Наконец раздалось «Тпр-р-ру!». Настасья обернулась.
— Приехали, вылезай. Отсюда пешком пойдем. Эй, куманек!
Куманек, понятное дело, задремал под войлоком. Настасья сошла с саней и хорошенько его тряхнула.
— Вставай, свет. Избудем нашу заботушку — отведу тебя к девкам и спи там хоть до весны.
Данилка вылез.
Они были в укромном местечке за церковью.
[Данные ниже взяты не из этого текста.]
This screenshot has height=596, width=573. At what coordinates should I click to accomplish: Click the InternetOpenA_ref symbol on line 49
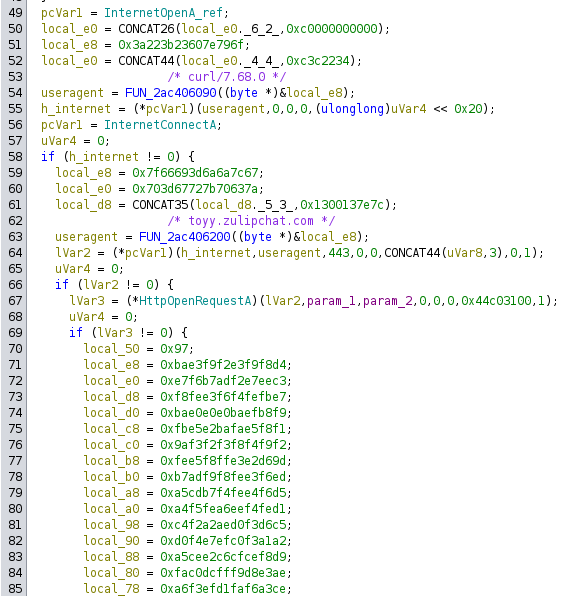(x=163, y=13)
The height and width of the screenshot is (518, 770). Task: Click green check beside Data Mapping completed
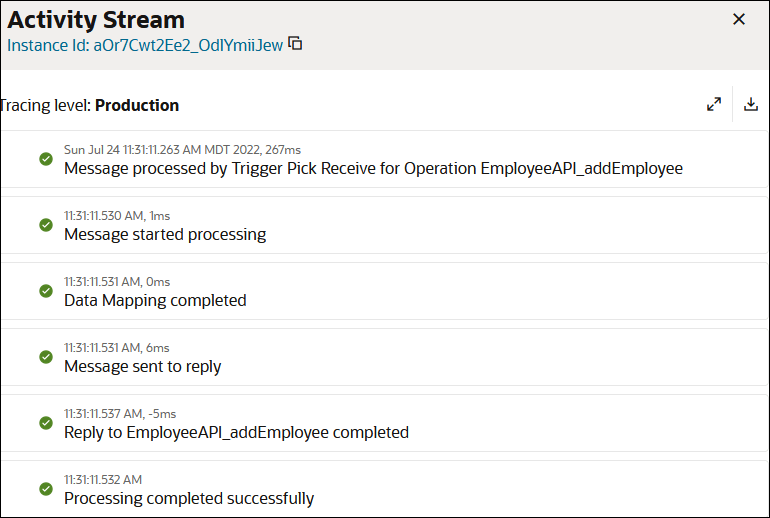click(46, 291)
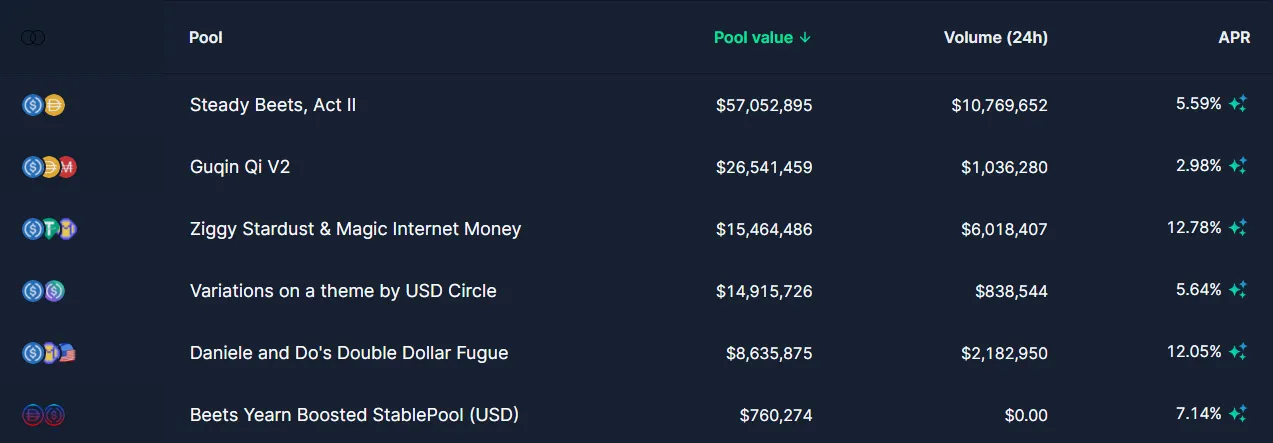1273x443 pixels.
Task: Click sparkle icon beside 7.14% APR
Action: (1238, 414)

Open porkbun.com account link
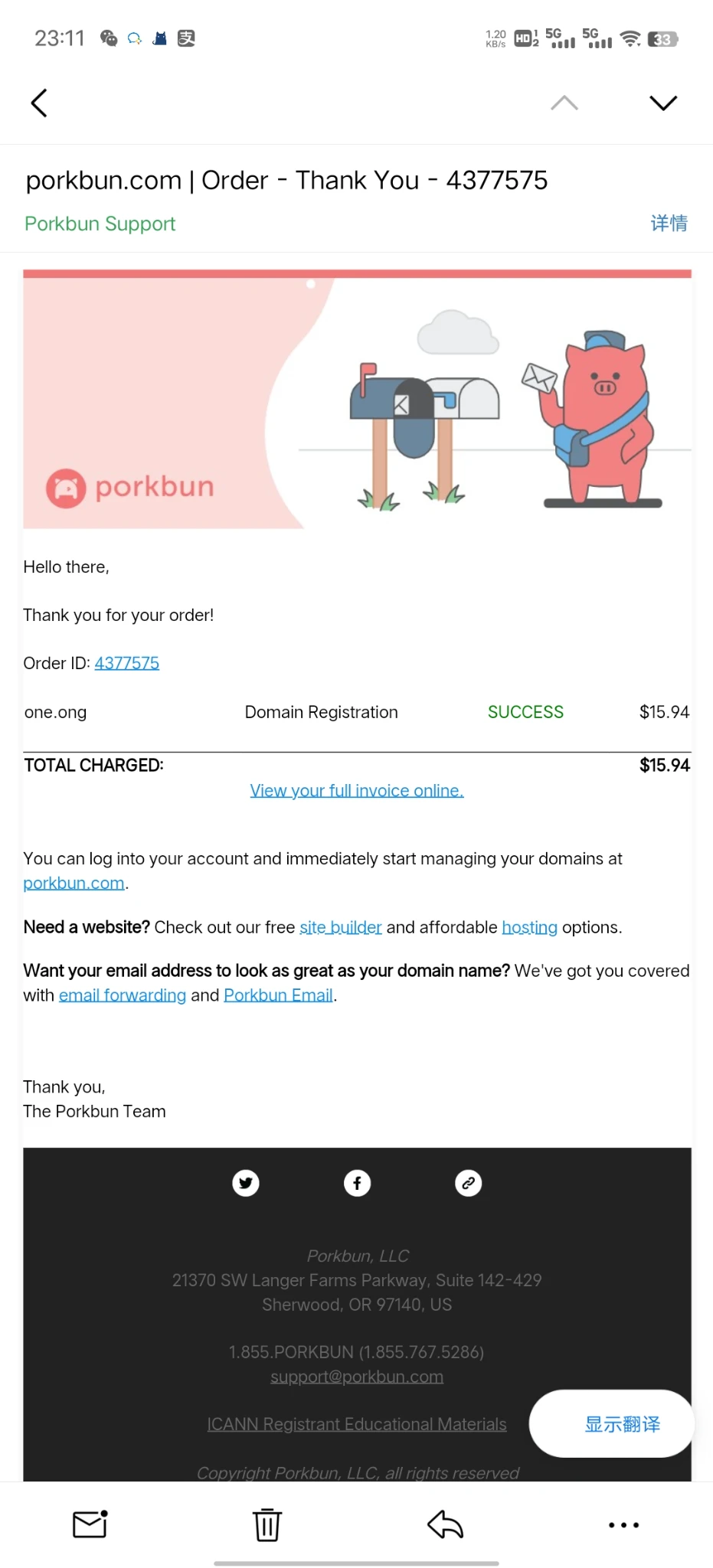pos(74,883)

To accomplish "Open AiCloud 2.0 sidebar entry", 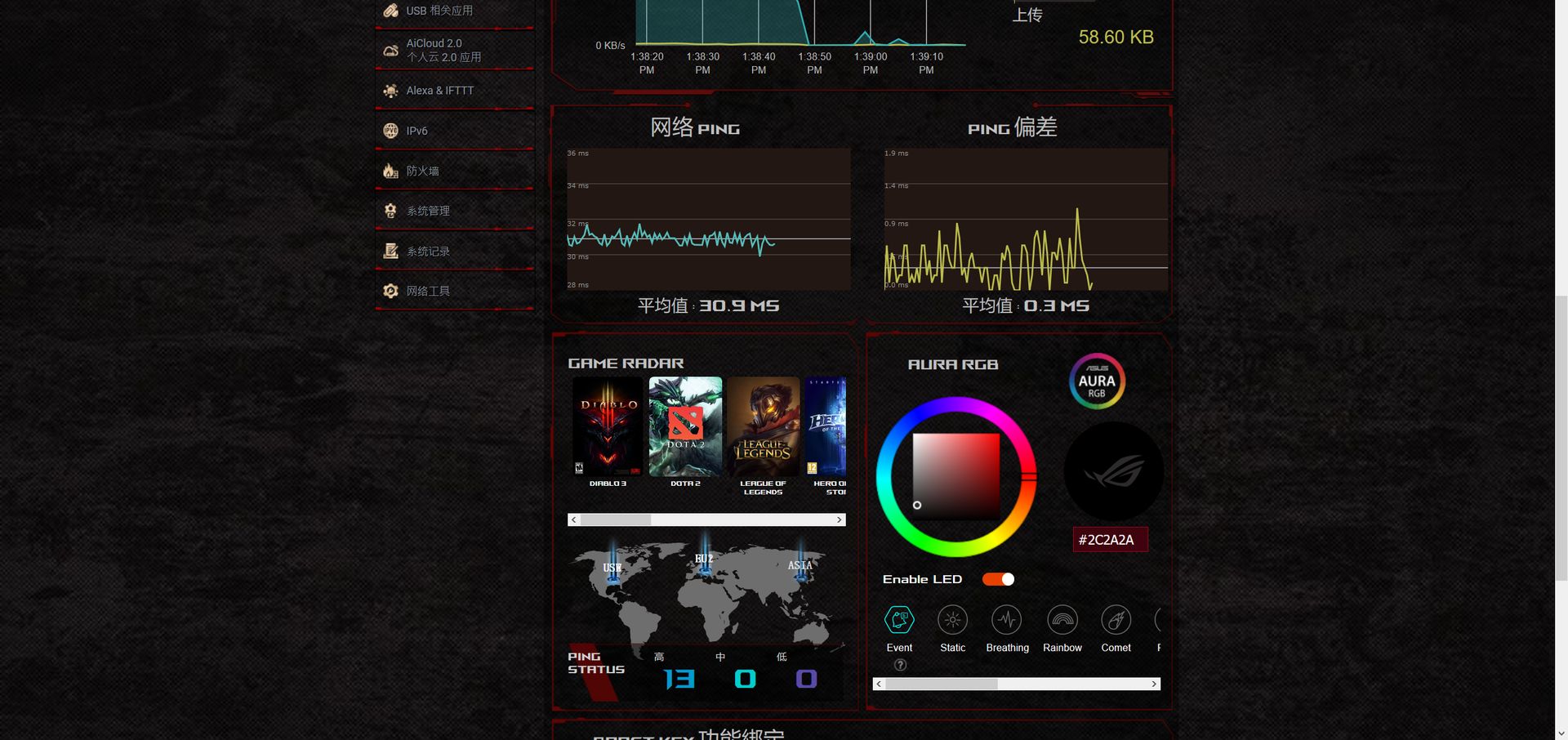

— Теперь тихо, — велела Настасья. — Иди за мной и ничего не бойся. Нож при тебе?
— При мне.
— Вытер хоть о войлок?
— Да.
Похлопав в благодарность кобылку по шее, Настасья взяла ее под уздцы и уверенно пошла вперед. Данилка, не пряча ножа, за ней.
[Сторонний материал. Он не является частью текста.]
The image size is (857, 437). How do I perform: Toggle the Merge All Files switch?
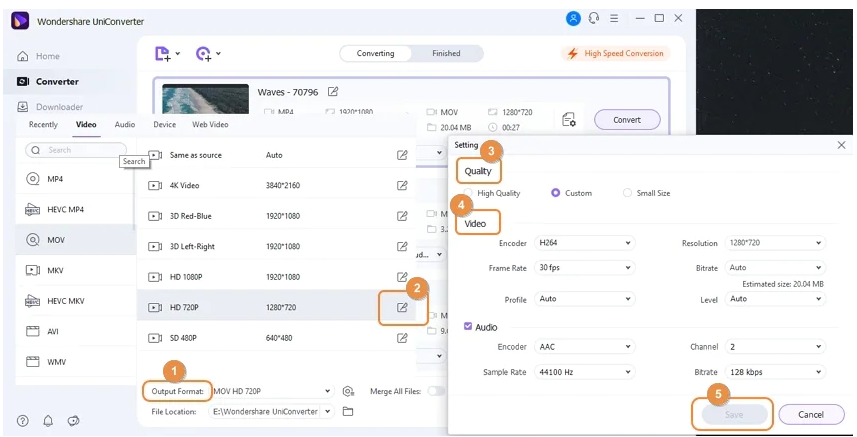pyautogui.click(x=436, y=391)
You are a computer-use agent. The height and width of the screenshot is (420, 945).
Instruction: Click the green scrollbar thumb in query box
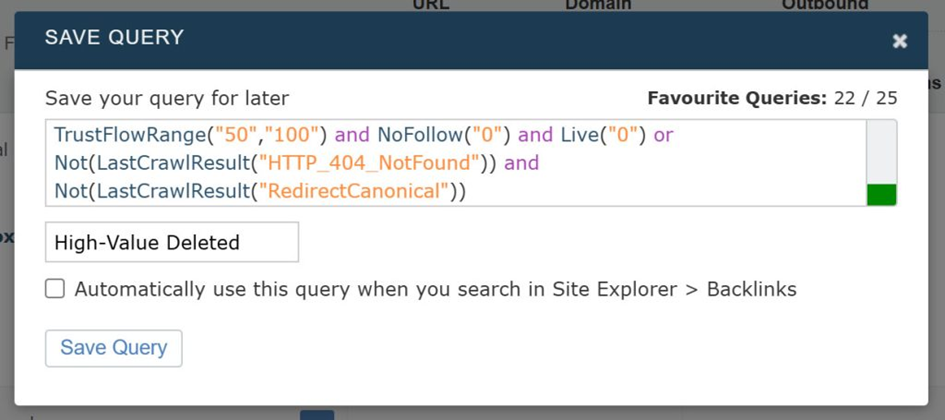click(x=881, y=194)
— Настасьица… — шепотом позвал он. — Я вроде бы здесь уж был.
— Был, был, — подтвердила Настасья. — Здесь тебя кобель трепал. Вот так мы сейчас санки поставим… Пусть думают, будто кобыла сама домой пришла. И будем ждать.
— А где?
— А за санками. Тащи-ка войлок…
Данилка постелил войлок на снег, и они присели за санями, умостив под себя еще и полы шуб.
— Чего ждем-то? — спросил Данилка.
— Гвоздя ждем. И молчи, ради Бога, кобыла вон беспокоится. Следи за ней. Как ушами зашевелит, значит, и человек сюда идет.
Гвоздя прождали недолго.
Очевидно, ему удалось уйти от стрелецкого караула. Шел он неторопливо да и вел себя, как человек, который не опасается погони, а просто погружен в тяжкое раздумье.
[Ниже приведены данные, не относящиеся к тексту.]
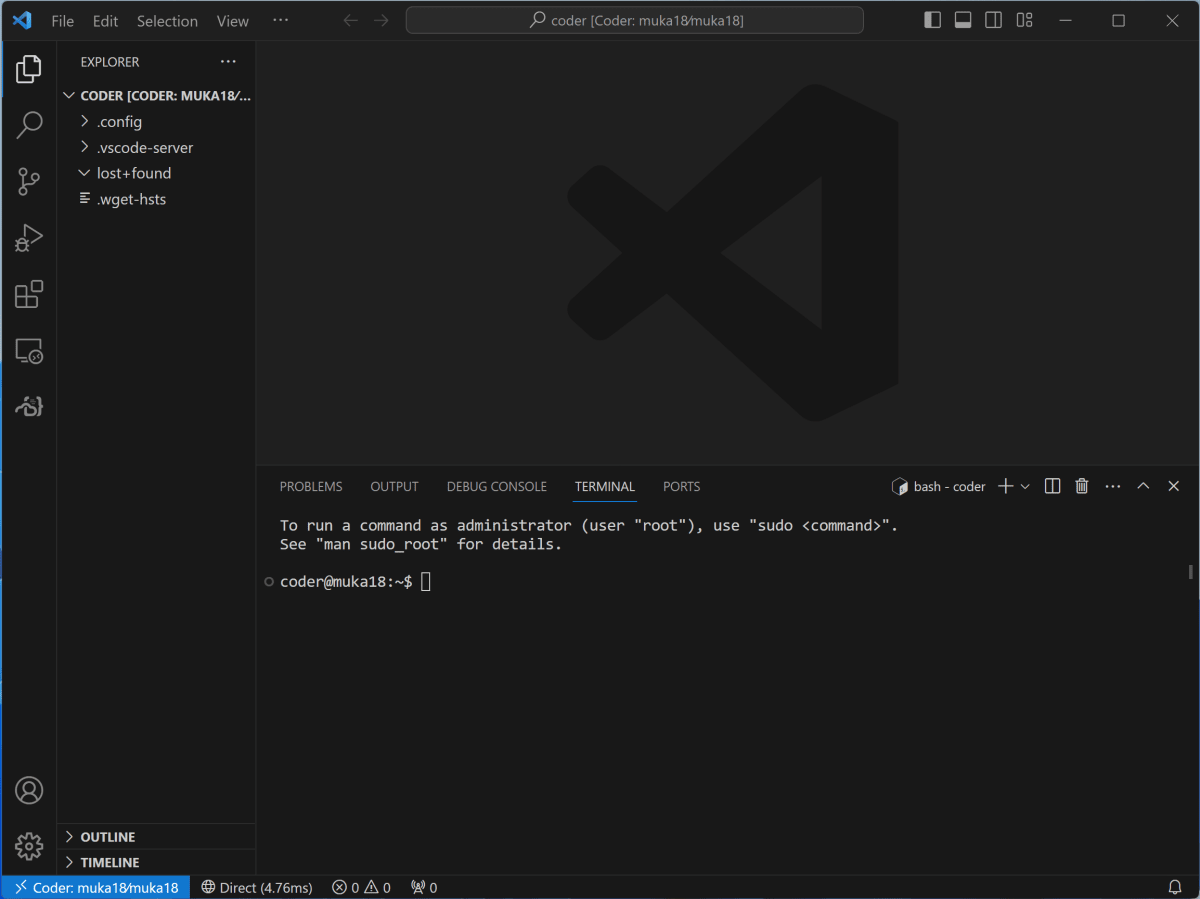Open the Search view in sidebar
Viewport: 1200px width, 899px height.
[x=29, y=124]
Гвоздь, увидев кобылку с санями, похоже, даже не обрадовался.
— Ишь, гулена… — неодобрительно сказал он и трижды бухнул кулаком в калитку.
Калитка приоткрылась.
— Не приходила? — спросил Гвоздь.
Что-то ему там буркнули отрицательное.
— Проклятая баба… — отвечал Гвоздь. — Вот ведь кашу заварила!..
Из-за калитки, видать, что-то спросили.
— Не твое дело, — отрубил он, подошел к саням, повернулся к ним задом да и сел на облучок. — Скоро, поди, явится.
Настасья сжала Данилкину руку — молчи, мол, дурак…
Данилка недоумевал. Вот ведь перед ними была спина Гвоздя, вот и башка его, в которой варились и кипели всяческие злоумышления! А Настасья еще чего-то выжидала.
И спросить невозможно!..
Оказалось, она была права.
Из-за угла показалась дородная баба — коли в тяжелой шубе, так и вовсе поперек себя шире. Когда подошла поближе, то оказалось, что под мышкой она держит небольшой мешок. Гвоздь встал ей навстречу.
— Ну, насилу дождались! — сказал он грубо. — Принесла ли?
— Принесла, Иванушка, от Никитской до нас неближний путь, а через ряды я идти побоялась, — голос у бабы, невзирая на стать, был тоненький, испуганный, и в доказательство она показала мешок.
— Тут, стало быть, душегрея?
— Тут!
— Точно ли?
— Да как Бог свят!
— Ну, ступай, а то благодетель наш уж гневаться изволит. Я вон за тобой ехать собирался. Ступай, ступай вперед! Замаливай грех!
Баба вперевалку пошла к калитке, а Гвоздь резко выдернул из-за голенища свой персидский узкий нож.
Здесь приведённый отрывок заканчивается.